Stored records:

┌──

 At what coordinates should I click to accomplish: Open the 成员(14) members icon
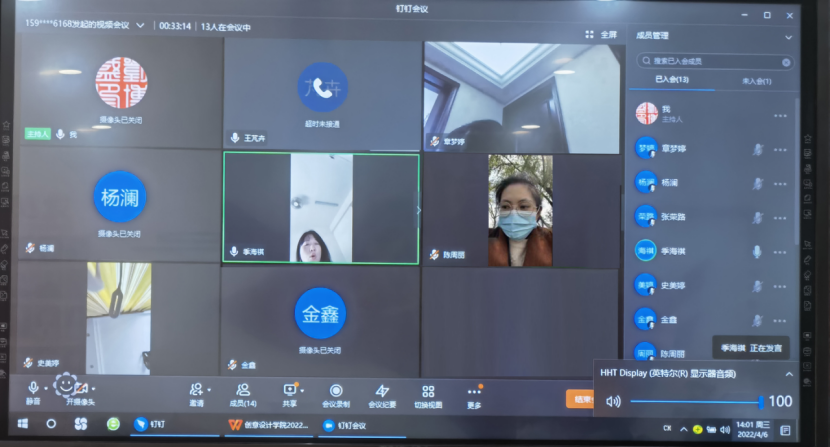tap(243, 390)
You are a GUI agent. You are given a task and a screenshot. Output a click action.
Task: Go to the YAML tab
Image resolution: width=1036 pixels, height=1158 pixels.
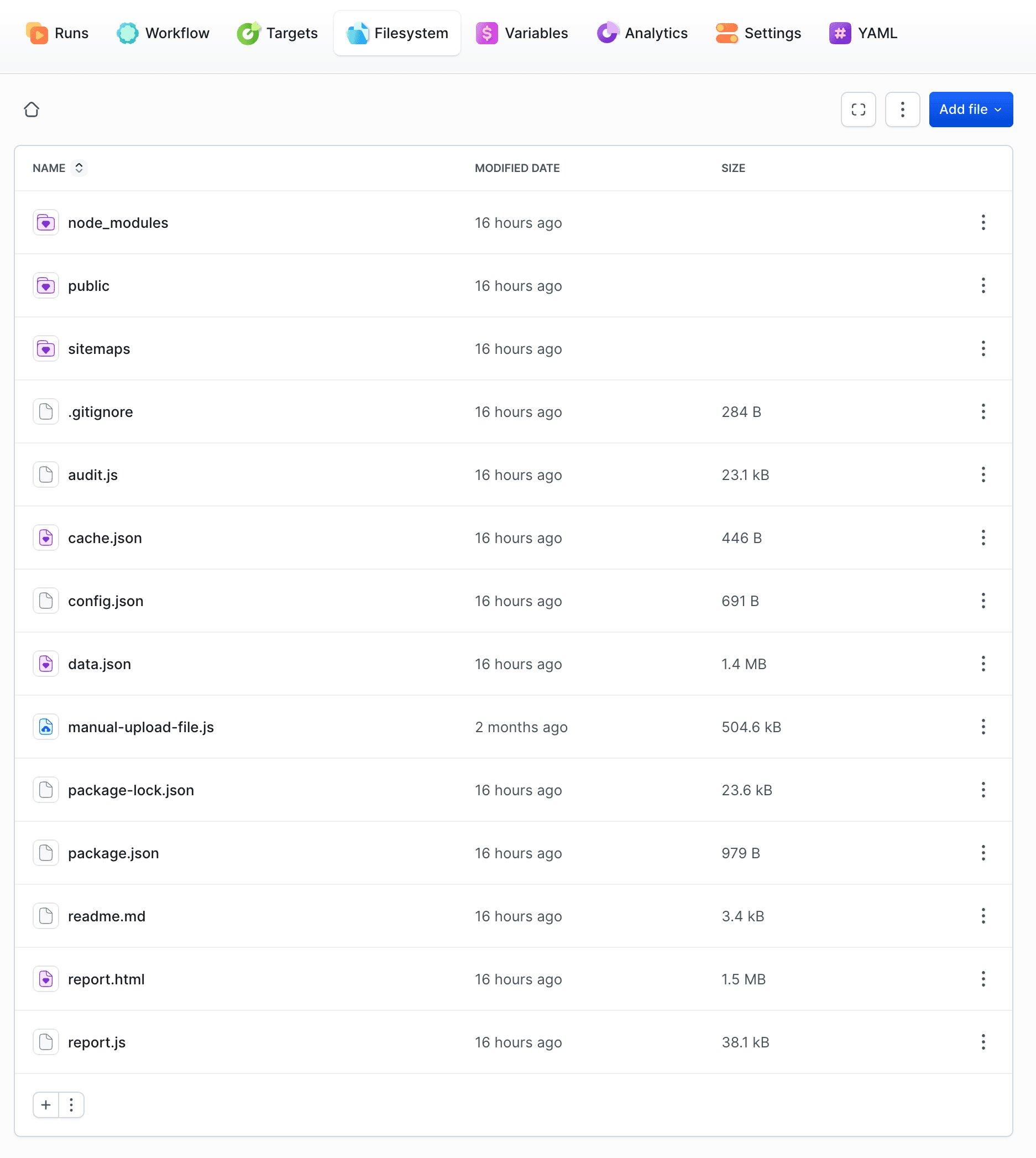[x=863, y=33]
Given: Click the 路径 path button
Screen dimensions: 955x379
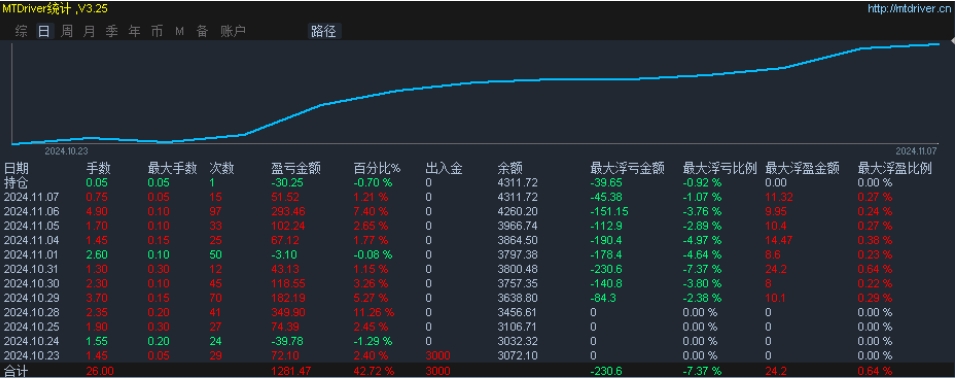Looking at the screenshot, I should pos(323,32).
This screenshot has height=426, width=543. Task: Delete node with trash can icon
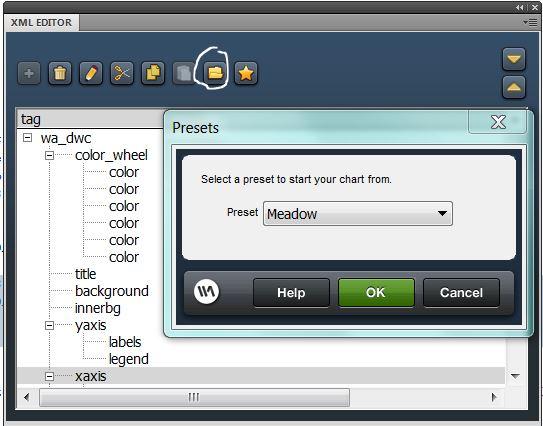click(60, 73)
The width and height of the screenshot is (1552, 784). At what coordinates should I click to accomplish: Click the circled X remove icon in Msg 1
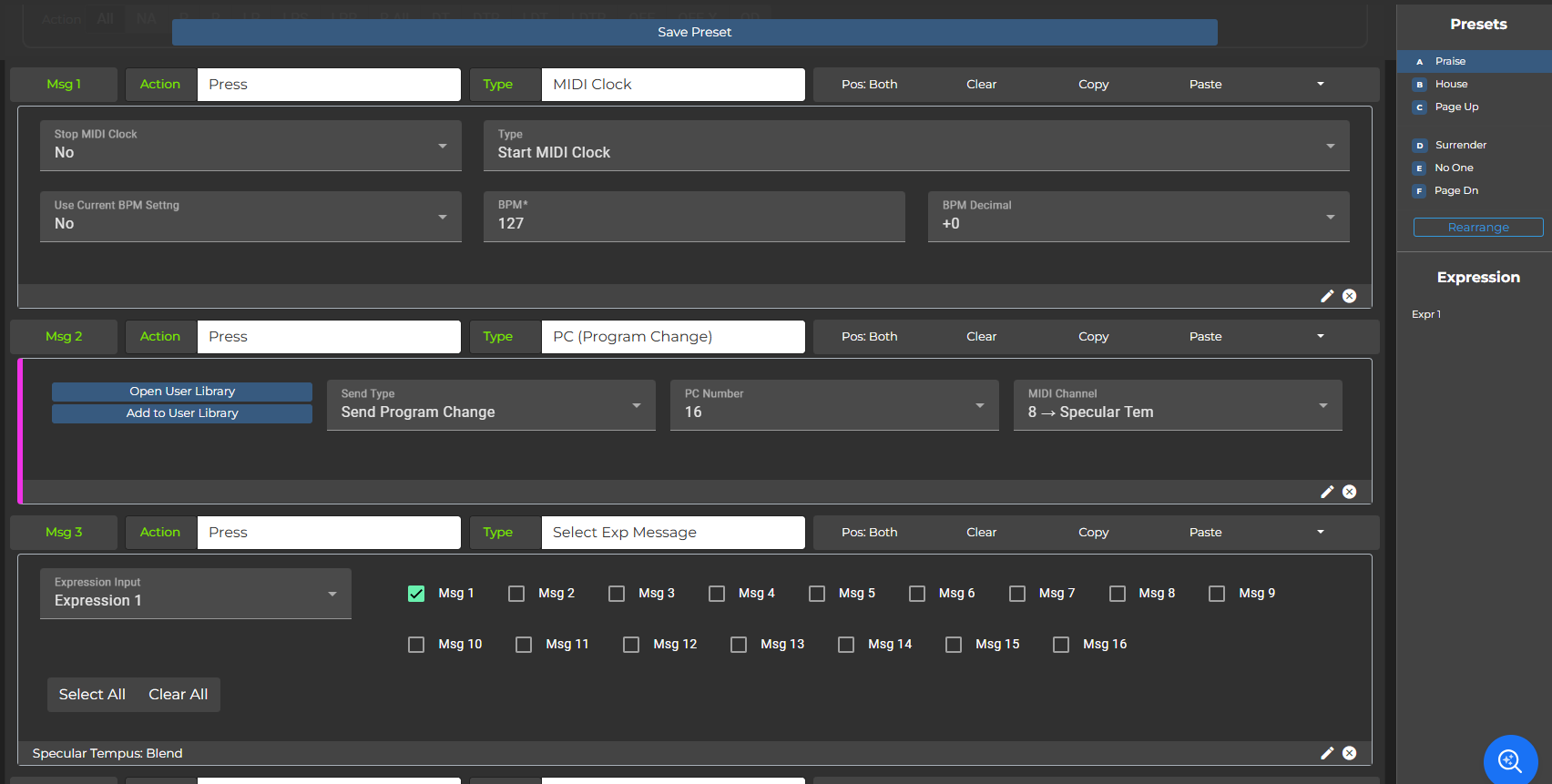(1349, 296)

└──

▶ Task to carry out
Each line from the one that holds "This screenshot has" through the end of the entries must be returned exactly, while any pictures stay out.

▶ Final answer
This screenshot has height=426, width=543. Task: Delete node with trash can icon
click(60, 73)
The width and height of the screenshot is (1552, 784). At what coordinates should I click to accomplish: Click the circled X remove icon in Msg 1
(1349, 296)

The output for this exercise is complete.